Q. Tricia, what is the most common problem that new managers face?
The most common problem is motivating team members. Often managers complain that ‘I can’t motivate a person.’ They feel that everything is out of their hands in terms of the factors that motivate people. For example they think I can’t increase their pay, I can’t promote them up the career ladder, there are no promotions going. So managers feel like they have no leverage to motivate an individual.

In LEAP’s programmes we look at the real factors that motivate individuals. We try to get managers to look at each individual team member and determine what the manager can do to motivate that person. The factors that motivate an individual are usually within the control of the manager, but the manager doesn’t always see that. Factors such as having interesting work to do and playing to strengths are very powerful and need to be used to better effect by managers.

Managers need to find ways for employees to play to their strengths within the defined role. Another factor that’s within the manager’s control is employees feeling they are involved in things and understanding what’s going on in the organisation. When the employee understands that this is the direction we’re going in, this is what’s happening, this is why my role is important, they are more concerned about the business and its success. When managers start looking at it this way they start to see that actually there is something they can do about motivation. It isn’t always down to money or steps on a hierarchical ladder that needs to be climbed.

Q. How effective is this approach with new managers?
It’s very effective because you’re getting managers to see things differently, and that’s what a manager’s job is; to constantly look at a situation or problem from a different perspective and come up with a workable solution. They are at least beginning to think more constructively and positively.

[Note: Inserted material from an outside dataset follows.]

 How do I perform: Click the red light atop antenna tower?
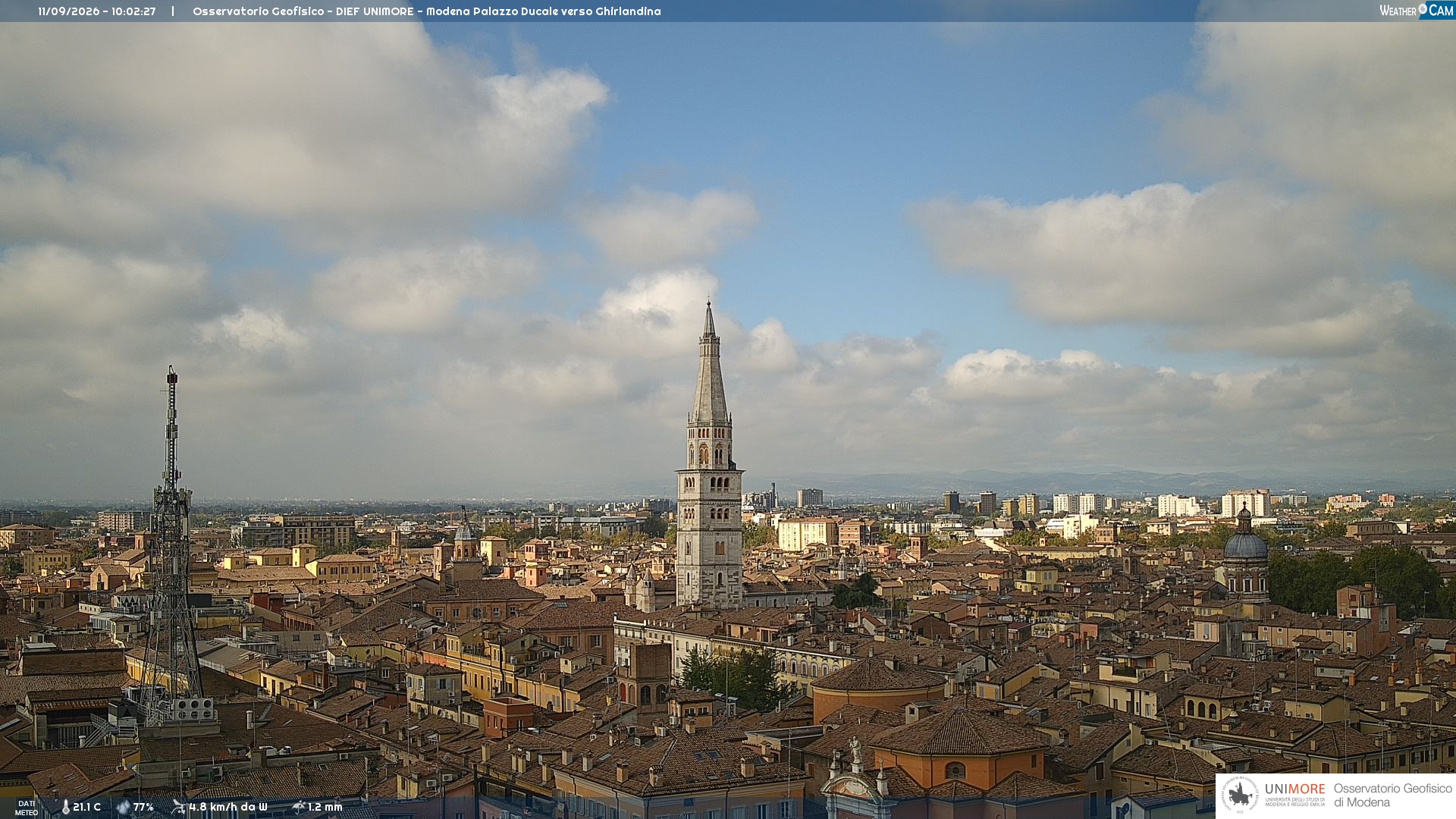[172, 376]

Q. There are some tasks that people don’t want to do. Is it difficult to get an entire team motivated by playing to each of their strengths, and at the same time making sure that all tasks get done?
Of course. People are realistic. If 80 of my job is made up of tasks I really love doing and 20 are tasks I don’t like doing, then I’m probably very happy in my job. We try as much as possible to get employees to play to their strengths so they will enjoy what they’re doing, so the other tasks that they have to do, they don’t mind doing them as much. It’s when the balance is incorrect, where nobody gets to play to their strengths, where 80 of the job are things they don’t like, and only 20 are tasks they like, well then they start to hate their job.

It’s not about changing everyone’s role in the team. You don’t have the scope for that. It’s about the manager stepping back and figuring out what the person likes and what their strengths are, is there scope within the role, and within the organisation, to get them playing more to their strengths?

When the employee says ‘yeah this suits me better, I like this.’ Then they are motivated.